Анна Нечаева, с ее глубоким чувством партии и роли, несет свою героиню над этим серым бытом. Она не хочет его отпускать, удерживая взглядом, нежно гладя несчастного безумца, но участь его предрешена: ему суждено погибнуть от пропасти желаний, разрывающих его сознание, и возможностей, эти желания сковывающих. Тенор Дмитрий Головнин ведет опасную, азартную игру, в этом спектакле напоминая звезд советского кино – от Кайдановского до Абдулова. Смутный объект его желания – Графиня, которая в режиссерском раскладе Давида Мартона оказывается старушкой, потерявшей память, живущей обрывками воспоминаний, но очень аккуратной, с манерами. В исполнении шведской меццо-сопрано Анне Софи фон Оттер, дебютантки в этой роли, отличающейся высоким ростом, она обретает черты инопланетянки, лишнего элемента в советской системе ценностей.

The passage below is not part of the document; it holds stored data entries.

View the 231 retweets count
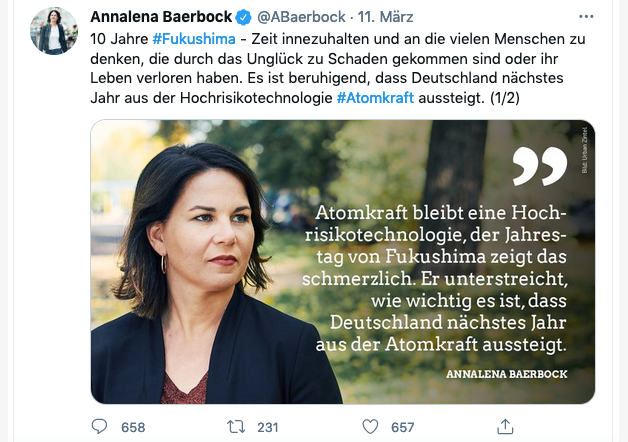 268,427
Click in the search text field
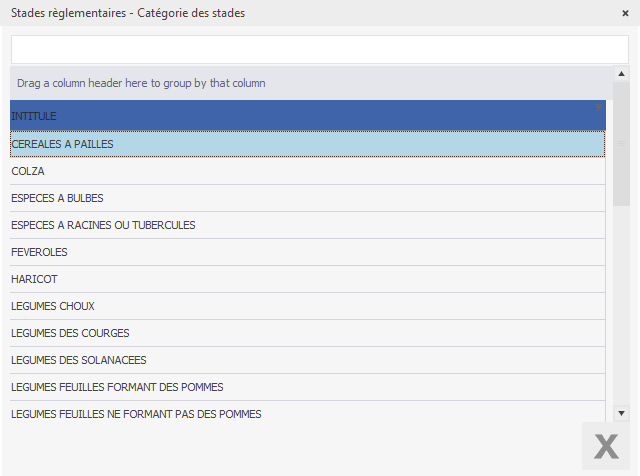This screenshot has width=640, height=476. [319, 50]
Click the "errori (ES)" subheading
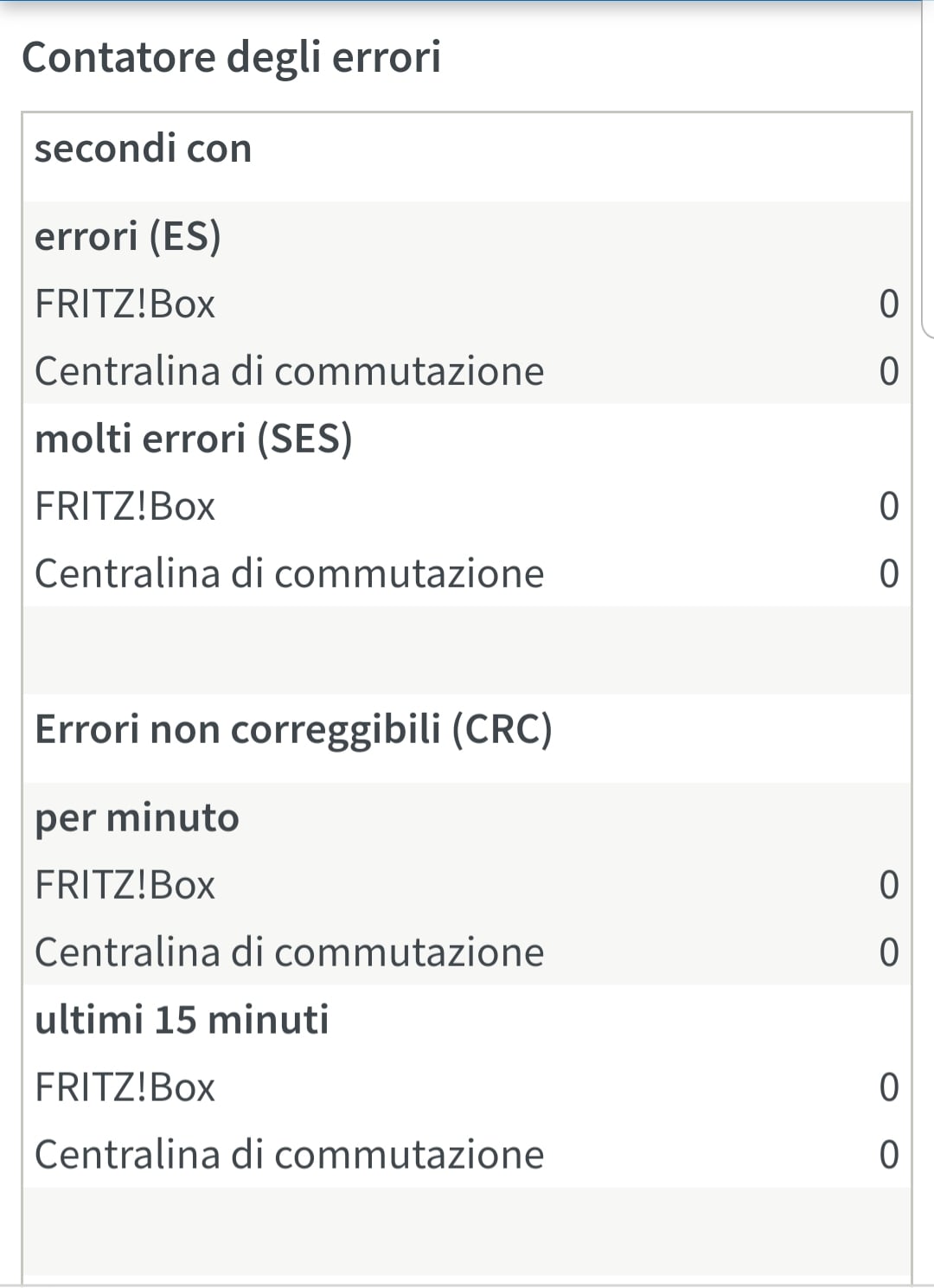The width and height of the screenshot is (934, 1288). tap(127, 236)
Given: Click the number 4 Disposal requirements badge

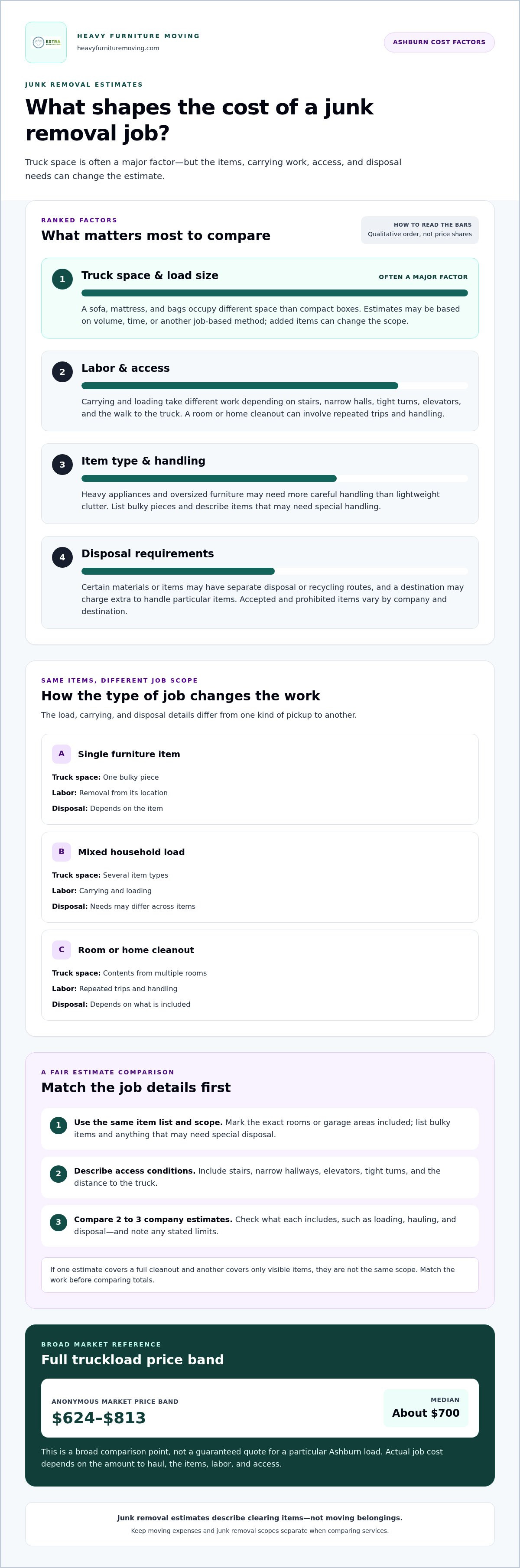Looking at the screenshot, I should coord(62,557).
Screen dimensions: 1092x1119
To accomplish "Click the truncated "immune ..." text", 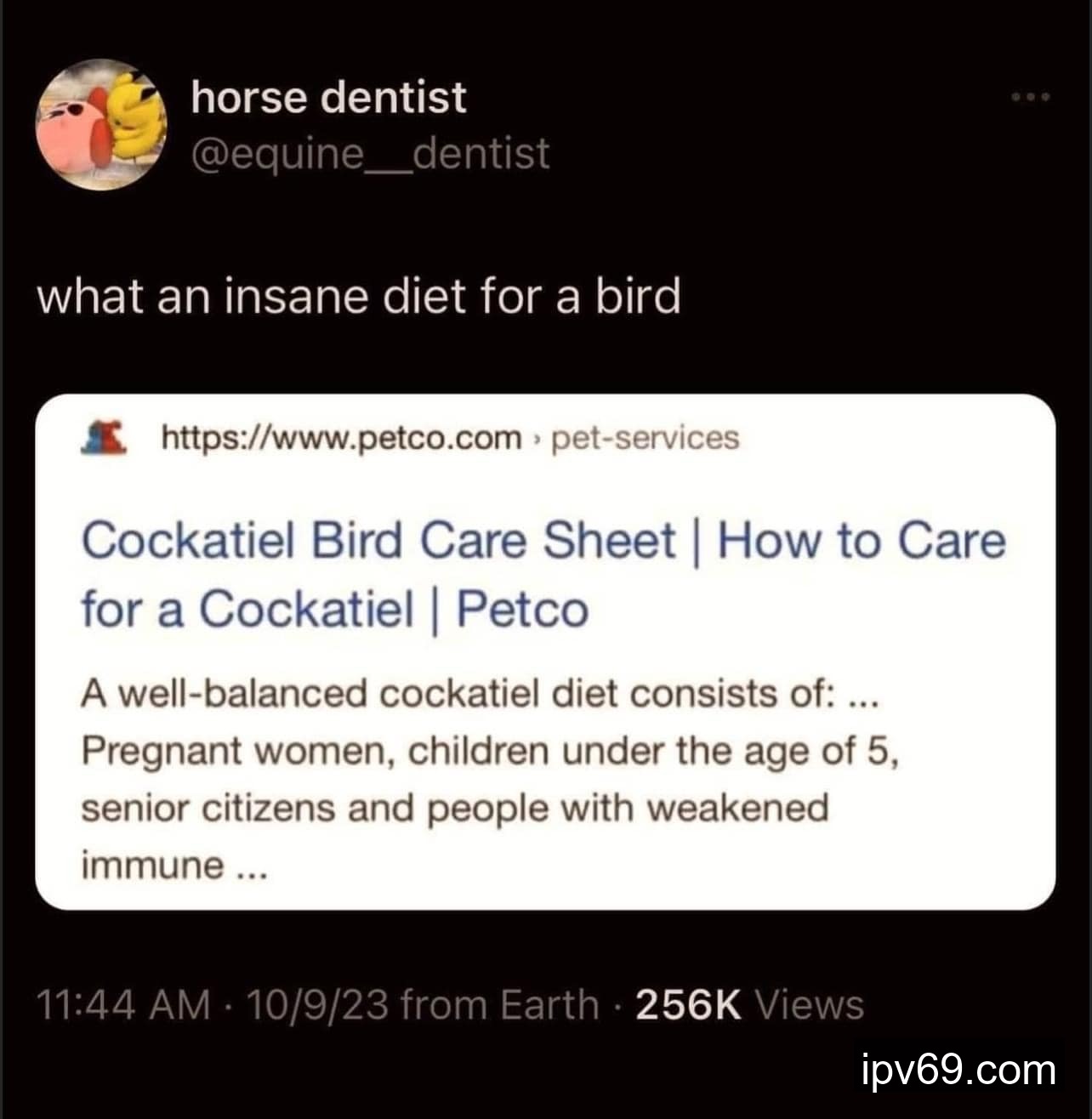I will (x=174, y=865).
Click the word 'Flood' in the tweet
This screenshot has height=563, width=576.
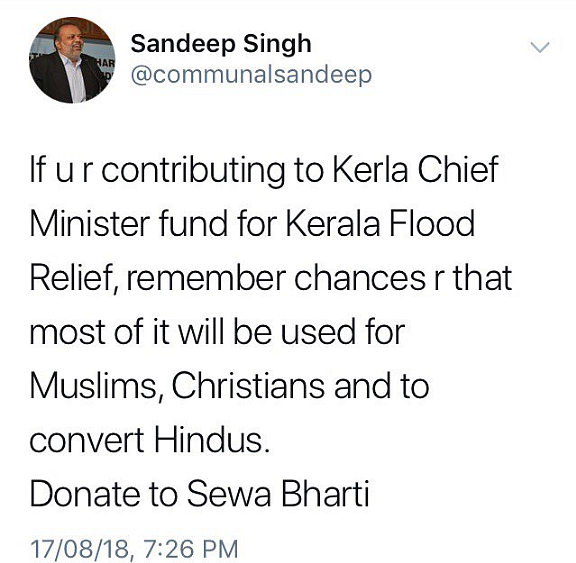click(432, 223)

Центр оперы – сцена в спальне Графини решена режиссером так, как должны решаться сцены в опере: исходя из музыки, ритма, рисунка мелодии. Штуцман здесь с особым тщанием и скрупулезностью плетет интонационные линии в оркестре. Герман раскручивает старуху на воспоминания, давя на жалость, манипулируя ее сознанием. Графиня начинает вращаться, как волчок на спиритическом сеансе, мелко семеня по волнистому полу, потом начинает скользить «на коньках» своей памяти. Эту старушку жаль до слез, она потеряна во времени. Анне Софи это сочувствие вызывает даже когда начинает сердиться и злиться. Ей тоже не хватает любви и заботы, поэтому она с надеждой подбегает к Герману, которому неожиданно стала так интересна. Но он «только поднял пистолет»… Графиня умерла, вернувшись с тайной трех карт, начав звонить по телефону-автомату за две копейки. Эта пронзительная мизансцена напомнила уже «Небеса обетованные» Рязанова, где о том, как быстро уносится время и как мы не успеваем долюбить при жизни.